Gert Emmens, Metamorphosis

Nineteen stalwart analog warriors are rallied into service to form the sonic force behind Gert Emmens’ new release, Metamorphosis. Inspired by the sounds that came from playing around with a borrowed ARP sequencer, Emmens decided to “stick to the oldies” for this disc. The outcome is a deliciously retro pack of tunes that travel through all the familiar spaces. I admit it took a couple of listens for me to latch onto Metamorphosis. At first I found it a bit too angular, almost clunky and nostalgically forced. Emmens’ style eventually grew on me. The sound here is big—as many as 15 of the synths Emmens lists on his liner notes appear on a single track; aside from “Emotive Disparity,” which is just three minutes long and played only on a Yamaha CS-80, the fewest number of keyboards is 12. So there’s typically a lot going on at any given moment from a sound standpoint.
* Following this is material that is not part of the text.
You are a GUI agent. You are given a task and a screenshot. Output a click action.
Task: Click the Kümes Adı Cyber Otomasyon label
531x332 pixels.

The tracks here are fairly long, and Emmens is prone to shifts of style as he goes. The opener, “Strategem of Morality” goes through such strong switches of identity over its 14 minutes that I initially found myself checking  iTunes to see if I’d moved into a new track. The  changes work, once you get used to them. At first I found them a little jarring; after a few listens, paying closer attention to Emmens’ transitions, it seemed more like a cross-fade than a jump cut. The middle of “Collision” bursts into a cool, feel-good break–very 80s in tone, but timelessly funky. Caught me by surprise, and then caught me chair-dancing. “Opaque Divergence” works its way to a strident, almost military cadence, growing bolder and more dramatic as it goes. “Pace of Voyage” jaunts happily along, downshifts with a literal hiss of the brakes, then fires back up on a catchy sequencer pulse. Like many of his Groove Unlimited labelmates, Emmens’ work quickly calls up a score of influences and homages. But it’s not a bad thing; when familiarity is done well and crossed with an ample dose of fresh approach, the connections we make in our heads can just amplify the experience. Does Metamorphosis sound like TD and JMJ in spots? Of course it does. But more to the point, it sounds like Gert Emmens using them as a base from which to launch his own expressive excursions.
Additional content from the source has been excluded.